Who else could be on guideline panels if not content area
experts? This is where we need methodologists who understand study design and
critical appraisal of the medical literature, who often gravitate toward
primary care specialties. An ideal guideline panel would have a majority of
method experts and a minority of content area experts.

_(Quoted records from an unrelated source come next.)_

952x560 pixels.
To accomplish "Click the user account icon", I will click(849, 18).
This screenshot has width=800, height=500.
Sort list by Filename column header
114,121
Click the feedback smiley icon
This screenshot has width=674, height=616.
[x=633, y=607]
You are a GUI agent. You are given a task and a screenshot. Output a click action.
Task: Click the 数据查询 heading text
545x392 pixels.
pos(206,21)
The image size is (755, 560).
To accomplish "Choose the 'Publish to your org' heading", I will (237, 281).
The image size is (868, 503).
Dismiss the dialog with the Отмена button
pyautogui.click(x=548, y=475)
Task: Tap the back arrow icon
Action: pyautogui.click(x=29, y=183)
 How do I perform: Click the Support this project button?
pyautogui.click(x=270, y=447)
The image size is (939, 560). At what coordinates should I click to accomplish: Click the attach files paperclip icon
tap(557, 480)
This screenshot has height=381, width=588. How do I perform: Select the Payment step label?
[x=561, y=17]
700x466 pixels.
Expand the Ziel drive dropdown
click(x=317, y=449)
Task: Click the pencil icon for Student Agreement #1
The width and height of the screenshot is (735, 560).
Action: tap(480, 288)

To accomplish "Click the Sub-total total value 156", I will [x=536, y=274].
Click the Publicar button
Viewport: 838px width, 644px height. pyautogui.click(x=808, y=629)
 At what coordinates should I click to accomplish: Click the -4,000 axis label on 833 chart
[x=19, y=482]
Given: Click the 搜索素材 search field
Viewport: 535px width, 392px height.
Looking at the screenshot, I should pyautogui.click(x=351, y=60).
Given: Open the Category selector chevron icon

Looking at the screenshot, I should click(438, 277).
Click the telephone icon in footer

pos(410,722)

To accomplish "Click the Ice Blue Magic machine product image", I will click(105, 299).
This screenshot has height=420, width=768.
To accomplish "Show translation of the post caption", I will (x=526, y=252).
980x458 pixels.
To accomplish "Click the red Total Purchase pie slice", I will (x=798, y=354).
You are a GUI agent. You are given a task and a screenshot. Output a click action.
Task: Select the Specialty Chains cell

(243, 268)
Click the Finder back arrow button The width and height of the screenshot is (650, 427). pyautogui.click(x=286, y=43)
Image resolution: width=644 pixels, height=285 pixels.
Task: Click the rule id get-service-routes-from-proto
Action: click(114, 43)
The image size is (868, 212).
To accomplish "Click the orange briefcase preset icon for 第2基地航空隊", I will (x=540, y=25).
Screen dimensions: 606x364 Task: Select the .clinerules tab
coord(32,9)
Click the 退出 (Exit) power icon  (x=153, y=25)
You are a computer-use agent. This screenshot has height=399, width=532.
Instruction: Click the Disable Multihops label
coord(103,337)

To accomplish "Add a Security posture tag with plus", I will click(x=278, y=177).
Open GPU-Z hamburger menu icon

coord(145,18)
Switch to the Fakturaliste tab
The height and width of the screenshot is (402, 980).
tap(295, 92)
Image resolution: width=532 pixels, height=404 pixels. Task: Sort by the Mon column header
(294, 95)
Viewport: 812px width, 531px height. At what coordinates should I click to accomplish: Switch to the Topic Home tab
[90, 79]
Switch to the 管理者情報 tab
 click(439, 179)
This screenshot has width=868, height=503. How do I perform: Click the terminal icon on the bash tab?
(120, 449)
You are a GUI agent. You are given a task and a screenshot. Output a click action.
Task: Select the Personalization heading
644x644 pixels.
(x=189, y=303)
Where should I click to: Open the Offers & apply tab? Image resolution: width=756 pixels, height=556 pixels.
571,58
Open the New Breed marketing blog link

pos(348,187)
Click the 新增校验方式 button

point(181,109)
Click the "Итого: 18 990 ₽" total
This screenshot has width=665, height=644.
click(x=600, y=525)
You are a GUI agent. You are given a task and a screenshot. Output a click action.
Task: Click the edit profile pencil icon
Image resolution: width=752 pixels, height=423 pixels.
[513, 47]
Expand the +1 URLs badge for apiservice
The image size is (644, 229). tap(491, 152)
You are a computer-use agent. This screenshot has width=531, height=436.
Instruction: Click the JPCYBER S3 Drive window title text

The final “red flag” to warn of a badly constituted
guideline panel is panel stacking. This is likely to happen when the chair of
the committee, or many members of the committee, have financial conflicts of
interest, or when the sponsoring organization itself as a huge financial stake
in industry funding. It’s relatively easy for a few key panelists to
cherry-pick other panelists whom they know will agree with their favorite
viewpoint, whether or not those individuals personally have financial
conflicts.
As a final touch, the authors review several recent
guidelines and rate them according to their red-flag list. Not surprisingly,
they rate recent guidelines on cholesterol drugs, treatment of depression, and
heart stents as pretty crummy, while giving the U.S. Preventive Services Task
Force high marks for their stop-using-PSA guidelines.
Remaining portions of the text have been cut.